**YOUR TASK**
Copy every record below, exactly as written.

Top of DATA FOR THE TASK

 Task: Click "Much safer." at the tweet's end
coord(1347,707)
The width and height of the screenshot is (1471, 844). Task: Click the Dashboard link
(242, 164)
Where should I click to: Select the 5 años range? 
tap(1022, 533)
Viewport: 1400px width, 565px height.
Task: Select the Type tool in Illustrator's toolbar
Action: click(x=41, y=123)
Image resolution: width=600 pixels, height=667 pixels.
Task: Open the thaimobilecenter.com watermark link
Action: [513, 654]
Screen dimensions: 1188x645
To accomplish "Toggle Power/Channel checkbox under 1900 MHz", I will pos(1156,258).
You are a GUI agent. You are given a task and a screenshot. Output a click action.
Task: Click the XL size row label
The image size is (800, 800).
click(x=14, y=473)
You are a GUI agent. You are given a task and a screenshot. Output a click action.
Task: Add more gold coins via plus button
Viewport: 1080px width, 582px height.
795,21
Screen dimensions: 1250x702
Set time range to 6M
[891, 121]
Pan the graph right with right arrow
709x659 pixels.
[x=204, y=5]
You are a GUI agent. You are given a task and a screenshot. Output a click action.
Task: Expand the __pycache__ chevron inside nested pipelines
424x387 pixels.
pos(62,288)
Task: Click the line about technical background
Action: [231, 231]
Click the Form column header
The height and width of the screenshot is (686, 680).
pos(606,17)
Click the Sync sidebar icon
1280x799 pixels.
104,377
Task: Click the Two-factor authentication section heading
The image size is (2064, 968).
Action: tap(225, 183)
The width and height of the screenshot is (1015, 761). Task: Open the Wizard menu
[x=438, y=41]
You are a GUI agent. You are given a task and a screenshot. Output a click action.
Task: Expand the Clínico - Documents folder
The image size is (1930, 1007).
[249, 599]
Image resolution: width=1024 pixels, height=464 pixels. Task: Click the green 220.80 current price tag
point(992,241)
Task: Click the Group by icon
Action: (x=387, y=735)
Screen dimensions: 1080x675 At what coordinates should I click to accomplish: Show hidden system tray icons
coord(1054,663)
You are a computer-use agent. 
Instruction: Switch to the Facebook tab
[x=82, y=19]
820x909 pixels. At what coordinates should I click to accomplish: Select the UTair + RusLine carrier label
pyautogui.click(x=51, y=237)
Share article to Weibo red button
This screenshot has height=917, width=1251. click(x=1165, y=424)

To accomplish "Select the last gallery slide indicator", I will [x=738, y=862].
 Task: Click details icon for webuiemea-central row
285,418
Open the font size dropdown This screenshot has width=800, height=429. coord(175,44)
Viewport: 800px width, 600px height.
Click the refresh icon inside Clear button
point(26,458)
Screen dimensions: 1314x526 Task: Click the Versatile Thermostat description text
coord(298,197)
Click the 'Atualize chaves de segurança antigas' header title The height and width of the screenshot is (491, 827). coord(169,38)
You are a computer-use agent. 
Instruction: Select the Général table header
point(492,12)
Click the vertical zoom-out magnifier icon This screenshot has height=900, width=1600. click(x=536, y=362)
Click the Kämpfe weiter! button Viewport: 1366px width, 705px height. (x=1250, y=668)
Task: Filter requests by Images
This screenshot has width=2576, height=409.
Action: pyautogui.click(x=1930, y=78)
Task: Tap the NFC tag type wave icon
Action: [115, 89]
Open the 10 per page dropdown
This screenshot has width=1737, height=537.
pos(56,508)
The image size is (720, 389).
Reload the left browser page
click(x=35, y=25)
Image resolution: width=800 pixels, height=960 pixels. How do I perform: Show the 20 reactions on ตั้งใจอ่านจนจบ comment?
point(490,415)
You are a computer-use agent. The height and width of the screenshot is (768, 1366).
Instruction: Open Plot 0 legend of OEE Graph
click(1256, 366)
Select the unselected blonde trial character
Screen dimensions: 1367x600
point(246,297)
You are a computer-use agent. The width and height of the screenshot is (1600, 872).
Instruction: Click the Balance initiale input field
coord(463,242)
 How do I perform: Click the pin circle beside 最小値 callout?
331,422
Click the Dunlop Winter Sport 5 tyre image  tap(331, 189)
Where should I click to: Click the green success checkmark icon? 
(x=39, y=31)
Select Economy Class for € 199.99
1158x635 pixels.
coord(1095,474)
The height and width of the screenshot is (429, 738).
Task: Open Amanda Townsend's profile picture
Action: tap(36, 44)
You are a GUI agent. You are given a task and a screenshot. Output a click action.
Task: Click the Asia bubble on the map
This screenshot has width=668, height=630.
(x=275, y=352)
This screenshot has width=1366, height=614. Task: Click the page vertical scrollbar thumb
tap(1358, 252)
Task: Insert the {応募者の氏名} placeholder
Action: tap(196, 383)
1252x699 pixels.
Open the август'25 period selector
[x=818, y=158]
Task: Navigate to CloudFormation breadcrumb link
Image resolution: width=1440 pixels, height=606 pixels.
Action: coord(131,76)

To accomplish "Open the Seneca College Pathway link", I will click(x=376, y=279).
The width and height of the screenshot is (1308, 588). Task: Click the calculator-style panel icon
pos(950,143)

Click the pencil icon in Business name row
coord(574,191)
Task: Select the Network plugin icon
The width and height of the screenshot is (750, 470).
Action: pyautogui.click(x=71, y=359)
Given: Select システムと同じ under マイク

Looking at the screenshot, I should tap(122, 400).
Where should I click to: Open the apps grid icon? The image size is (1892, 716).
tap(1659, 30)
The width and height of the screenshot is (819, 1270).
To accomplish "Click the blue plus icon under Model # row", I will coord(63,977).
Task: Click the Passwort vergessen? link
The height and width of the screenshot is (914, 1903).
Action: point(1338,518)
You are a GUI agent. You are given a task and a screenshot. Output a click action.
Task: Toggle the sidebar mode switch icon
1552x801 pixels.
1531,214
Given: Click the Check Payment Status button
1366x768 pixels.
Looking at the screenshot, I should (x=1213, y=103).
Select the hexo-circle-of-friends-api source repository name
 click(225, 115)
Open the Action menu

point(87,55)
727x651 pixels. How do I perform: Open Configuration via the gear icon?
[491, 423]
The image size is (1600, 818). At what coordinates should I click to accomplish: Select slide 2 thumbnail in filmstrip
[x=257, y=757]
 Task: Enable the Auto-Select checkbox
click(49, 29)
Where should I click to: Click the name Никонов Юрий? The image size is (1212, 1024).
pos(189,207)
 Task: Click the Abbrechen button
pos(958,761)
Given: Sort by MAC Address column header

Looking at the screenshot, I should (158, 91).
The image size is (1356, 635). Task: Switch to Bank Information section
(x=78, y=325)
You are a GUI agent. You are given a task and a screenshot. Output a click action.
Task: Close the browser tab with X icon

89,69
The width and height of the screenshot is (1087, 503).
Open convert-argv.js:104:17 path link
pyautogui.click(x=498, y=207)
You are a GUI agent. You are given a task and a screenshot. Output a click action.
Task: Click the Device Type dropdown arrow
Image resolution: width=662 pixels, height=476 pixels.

Bottom of DATA FOR THE TASK

**ANSWER TO THE PROBLEM**
 Task: Click "Much safer." at the tweet's end
coord(1347,707)
The width and height of the screenshot is (1471, 844). Task: Click the Dashboard link
(242, 164)
Where should I click to: Select the 5 años range? 
tap(1022, 533)
Viewport: 1400px width, 565px height.
Task: Select the Type tool in Illustrator's toolbar
Action: click(x=41, y=123)
Image resolution: width=600 pixels, height=667 pixels.
Task: Open the thaimobilecenter.com watermark link
Action: [513, 654]
Screen dimensions: 1188x645
To accomplish "Toggle Power/Channel checkbox under 1900 MHz", I will pos(1156,258).
You are a GUI agent. You are given a task and a screenshot. Output a click action.
Task: Click the XL size row label
The image size is (800, 800).
click(x=14, y=473)
You are a GUI agent. You are given a task and a screenshot. Output a click action.
Task: Add more gold coins via plus button
Viewport: 1080px width, 582px height.
795,21
Screen dimensions: 1250x702
Set time range to 6M
[891, 121]
Pan the graph right with right arrow
709x659 pixels.
[x=204, y=5]
You are a GUI agent. You are given a task and a screenshot. Output a click action.
Task: Expand the __pycache__ chevron inside nested pipelines
424x387 pixels.
pos(62,288)
Task: Click the line about technical background
Action: [231, 231]
Click the Form column header
The height and width of the screenshot is (686, 680).
pos(606,17)
Click the Sync sidebar icon
1280x799 pixels.
104,377
Task: Click the Two-factor authentication section heading
The image size is (2064, 968).
Action: tap(225, 183)
The width and height of the screenshot is (1015, 761). Task: Open the Wizard menu
[x=438, y=41]
You are a GUI agent. You are given a task and a screenshot. Output a click action.
Task: Expand the Clínico - Documents folder
The image size is (1930, 1007).
[249, 599]
Image resolution: width=1024 pixels, height=464 pixels. Task: Click the green 220.80 current price tag
point(992,241)
Task: Click the Group by icon
Action: (x=387, y=735)
Screen dimensions: 1080x675 At what coordinates should I click to accomplish: Show hidden system tray icons
coord(1054,663)
You are a computer-use agent. 
Instruction: Switch to the Facebook tab
[x=82, y=19]
820x909 pixels. At what coordinates should I click to accomplish: Select the UTair + RusLine carrier label
pyautogui.click(x=51, y=237)
Share article to Weibo red button
This screenshot has height=917, width=1251. click(x=1165, y=424)

To accomplish "Select the last gallery slide indicator", I will [x=738, y=862].
 Task: Click details icon for webuiemea-central row
285,418
Open the font size dropdown This screenshot has width=800, height=429. coord(175,44)
Viewport: 800px width, 600px height.
Click the refresh icon inside Clear button
point(26,458)
Screen dimensions: 1314x526 Task: Click the Versatile Thermostat description text
coord(298,197)
Click the 'Atualize chaves de segurança antigas' header title The height and width of the screenshot is (491, 827). coord(169,38)
You are a computer-use agent. 
Instruction: Select the Général table header
point(492,12)
Click the vertical zoom-out magnifier icon This screenshot has height=900, width=1600. click(x=536, y=362)
Click the Kämpfe weiter! button Viewport: 1366px width, 705px height. (x=1250, y=668)
Task: Filter requests by Images
This screenshot has width=2576, height=409.
Action: pyautogui.click(x=1930, y=78)
Task: Tap the NFC tag type wave icon
Action: [115, 89]
Open the 10 per page dropdown
This screenshot has width=1737, height=537.
pos(56,508)
The image size is (720, 389).
Reload the left browser page
click(x=35, y=25)
Image resolution: width=800 pixels, height=960 pixels. How do I perform: Show the 20 reactions on ตั้งใจอ่านจนจบ comment?
point(490,415)
You are a computer-use agent. The height and width of the screenshot is (768, 1366).
Instruction: Open Plot 0 legend of OEE Graph
click(1256, 366)
Select the unselected blonde trial character
Screen dimensions: 1367x600
point(246,297)
You are a computer-use agent. The width and height of the screenshot is (1600, 872).
Instruction: Click the Balance initiale input field
coord(463,242)
 How do I perform: Click the pin circle beside 最小値 callout?
331,422
Click the Dunlop Winter Sport 5 tyre image  tap(331, 189)
Where should I click to: Click the green success checkmark icon? 
(x=39, y=31)
Select Economy Class for € 199.99
1158x635 pixels.
coord(1095,474)
The height and width of the screenshot is (429, 738).
Task: Open Amanda Townsend's profile picture
Action: tap(36, 44)
You are a GUI agent. You are given a task and a screenshot. Output a click action.
Task: Click the Asia bubble on the map
This screenshot has width=668, height=630.
(x=275, y=352)
This screenshot has width=1366, height=614. Task: Click the page vertical scrollbar thumb
tap(1358, 252)
Task: Insert the {応募者の氏名} placeholder
Action: tap(196, 383)
1252x699 pixels.
Open the август'25 period selector
[x=818, y=158]
Task: Navigate to CloudFormation breadcrumb link
Image resolution: width=1440 pixels, height=606 pixels.
Action: coord(131,76)

To accomplish "Open the Seneca College Pathway link", I will click(x=376, y=279).
The width and height of the screenshot is (1308, 588). Task: Click the calculator-style panel icon
pos(950,143)

Click the pencil icon in Business name row
coord(574,191)
Task: Select the Network plugin icon
The width and height of the screenshot is (750, 470).
Action: pyautogui.click(x=71, y=359)
Given: Select システムと同じ under マイク

Looking at the screenshot, I should tap(122, 400).
Where should I click to: Open the apps grid icon? The image size is (1892, 716).
tap(1659, 30)
The width and height of the screenshot is (819, 1270).
To accomplish "Click the blue plus icon under Model # row", I will coord(63,977).
Task: Click the Passwort vergessen? link
The height and width of the screenshot is (914, 1903).
Action: point(1338,518)
You are a GUI agent. You are given a task and a screenshot. Output a click action.
Task: Toggle the sidebar mode switch icon
1552x801 pixels.
1531,214
Given: Click the Check Payment Status button
1366x768 pixels.
Looking at the screenshot, I should (x=1213, y=103).
Select the hexo-circle-of-friends-api source repository name
 click(225, 115)
Open the Action menu

point(87,55)
727x651 pixels. How do I perform: Open Configuration via the gear icon?
[491, 423]
The image size is (1600, 818). At what coordinates should I click to accomplish: Select slide 2 thumbnail in filmstrip
[x=257, y=757]
 Task: Enable the Auto-Select checkbox
click(49, 29)
Where should I click to: Click the name Никонов Юрий? The image size is (1212, 1024).
pos(189,207)
 Task: Click the Abbrechen button
pos(958,761)
Given: Sort by MAC Address column header

Looking at the screenshot, I should (158, 91).
The image size is (1356, 635). Task: Switch to Bank Information section
(x=78, y=325)
You are a GUI agent. You are given a task and a screenshot. Output a click action.
Task: Close the browser tab with X icon

89,69
The width and height of the screenshot is (1087, 503).
Open convert-argv.js:104:17 path link
pyautogui.click(x=498, y=207)
You are a GUI agent. You are given a task and a screenshot. Output a click action.
Task: Click the Device Type dropdown arrow
Image resolution: width=662 pixels, height=476 pixels.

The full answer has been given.